Friday, March 6, 2009
A few words of caution...(online) TANTRUMS
Today's blog post was provoked by observations I had made over the past year in several areas of online selling and communities.
I am talking about tantrums...fits, complaints, personal outbursts, clique rants...
If you depend on the internet in any way on selling, client work or customer service I would advice to NOT throw any kind of tantrum. Especially if they can be tracked back to your business/professional persona.
Internet savvy people can find anything and everything you have ever posted.
One of the worst offenses seem to me the badmouthing of customers or clients.
Now we all know that some people can be very difficult to deal with, or we may even get scammed. But, here is where you just should use caution and try to resolve these problems in private.
There is nothing more petty then internet wars or drama.
"She has copied me", "this buyer ripped me off", "what a pain in the butt to work with"...if you get known for talking this way about any customers or business partners you are committing business suicide.

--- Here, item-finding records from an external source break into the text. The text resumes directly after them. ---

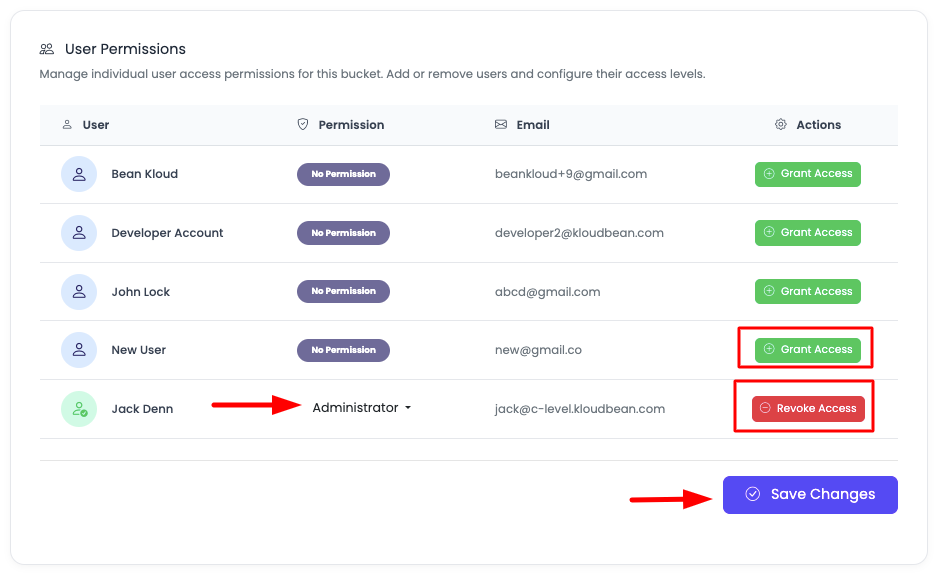
Task: Click Developer Account's avatar icon
Action: pyautogui.click(x=79, y=233)
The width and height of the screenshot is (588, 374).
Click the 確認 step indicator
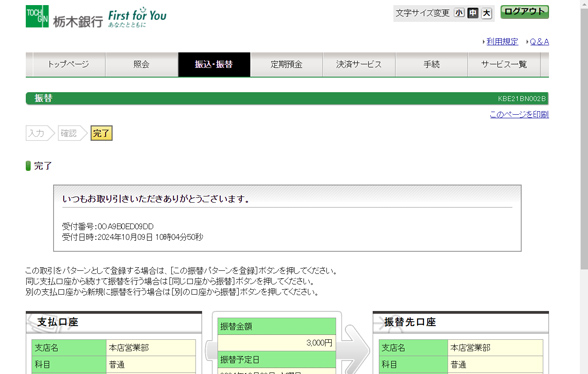click(72, 133)
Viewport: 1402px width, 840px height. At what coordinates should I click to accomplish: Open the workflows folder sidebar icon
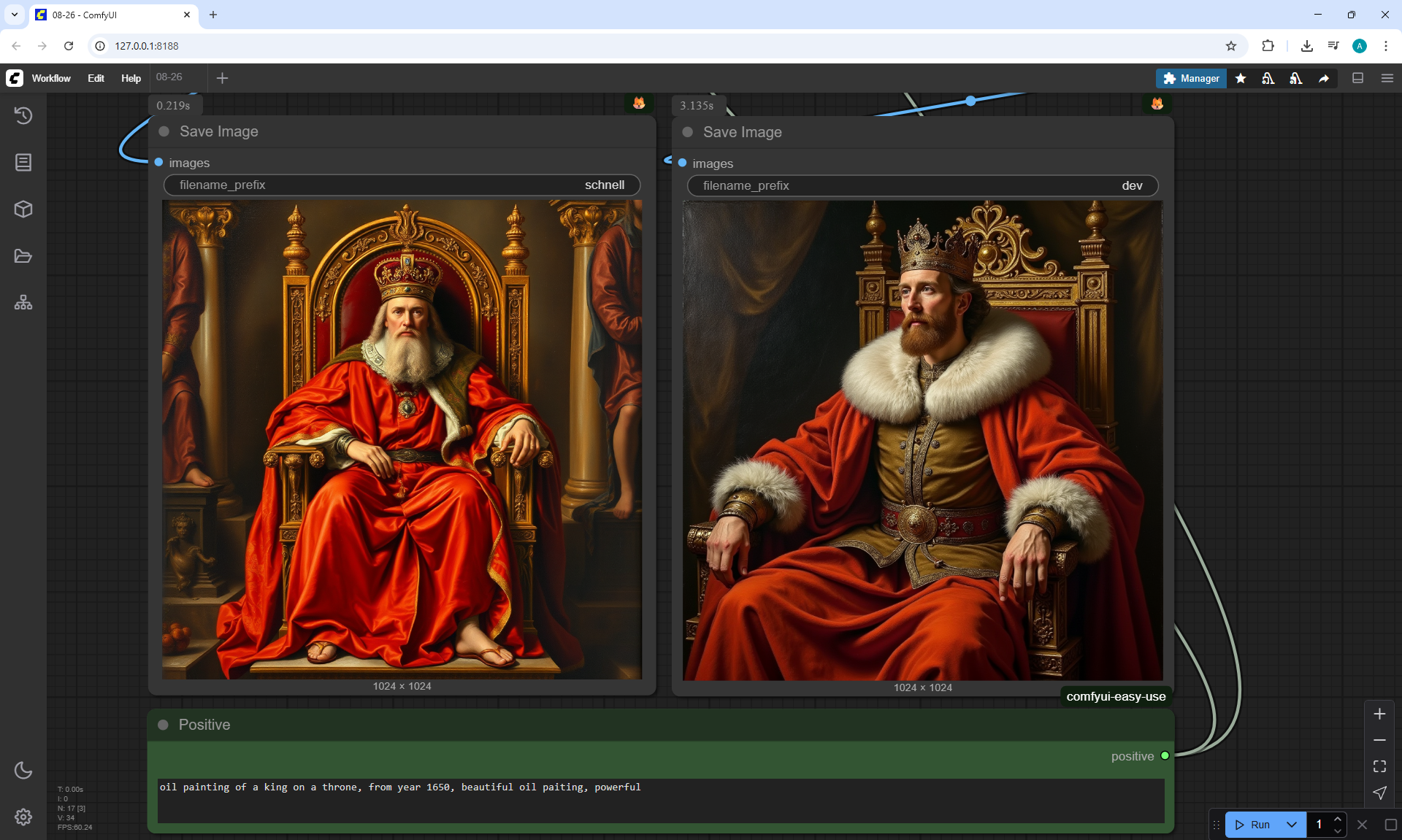(23, 256)
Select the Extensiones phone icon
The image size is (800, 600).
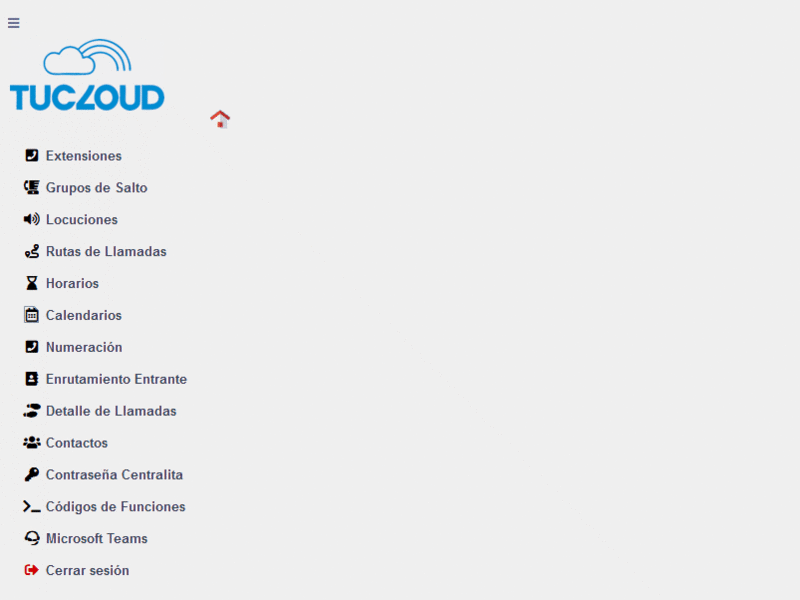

Whenever I read postings of this manner, regardless whether in community forums, twitter or even in private settings of online groups, my desire to deal with their business dies. I could be next on their list of customers who they will slam if I dare to "be difficult".
Same goes for condescending remarks about other artists' work or skills. It's just bad taste.
We all encounter bad experiences somewhere along the line of working with people or organizations, venues and groups.
"Don't burn bridges" is a guideline which has served me well during my life's journey.
In selling terms this can translate into not hastily closing accounts because of one little incident. Personal differences or just perceived "unfairness". Leave your back door open to return to selling venues, because you never know what life will present you with.
You may feel good about telling a company "go to hell", but we should think really hard before swearing and throwing the kitchen sink at them. Sometimes we just have to leave our personal feelings out of business matters.
Some examples (hypothetical and in context with selling handmade products):
A promising new selling venue may turn into a greedy corp once it has gotten successful. If you don't have plan b or c, it may hurt to leave established websites with no option to return. Even though you may praise (as examples only) artfire now, maybe one day you'll need Etsy or Ebay again. If you have closed doors forever by insulting the company or calling them names there won't be any turning back.
And if you are an employee you will already know that throwing cyber mud at your employer and boss isn't the smartest thing to do.
If you get bothered and need a breather, just turn of that pc and go outside. Walk it off, shout it out, but don't get tempted to air dirty laundry on the web.